What is expected: Before anything else, copy every record below exactly as it stands.
___ Data
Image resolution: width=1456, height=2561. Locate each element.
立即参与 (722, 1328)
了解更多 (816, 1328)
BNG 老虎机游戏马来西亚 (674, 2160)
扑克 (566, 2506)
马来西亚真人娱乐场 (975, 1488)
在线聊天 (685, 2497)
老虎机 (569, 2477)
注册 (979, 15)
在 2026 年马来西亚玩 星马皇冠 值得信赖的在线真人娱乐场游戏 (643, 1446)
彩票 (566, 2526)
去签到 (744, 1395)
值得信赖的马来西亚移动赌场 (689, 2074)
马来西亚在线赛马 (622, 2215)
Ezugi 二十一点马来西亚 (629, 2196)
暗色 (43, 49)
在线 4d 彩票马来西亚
______
Task response:
Image resolution: width=1456, height=2561. Locate each element.
立即参与 (722, 1328)
了解更多 (816, 1328)
BNG 老虎机游戏马来西亚 (674, 2160)
扑克 (566, 2506)
马来西亚真人娱乐场 (975, 1488)
在线聊天 (685, 2497)
老虎机 (569, 2477)
注册 (979, 15)
在 2026 年马来西亚玩 星马皇冠 值得信赖的在线真人娱乐场游戏 (643, 1446)
彩票 (566, 2526)
去签到 (744, 1395)
值得信赖的马来西亚移动赌场 (689, 2074)
马来西亚在线赛马 (622, 2215)
Ezugi 二十一点马来西亚 (629, 2196)
暗色 (43, 49)
在线 4d 彩票马来西亚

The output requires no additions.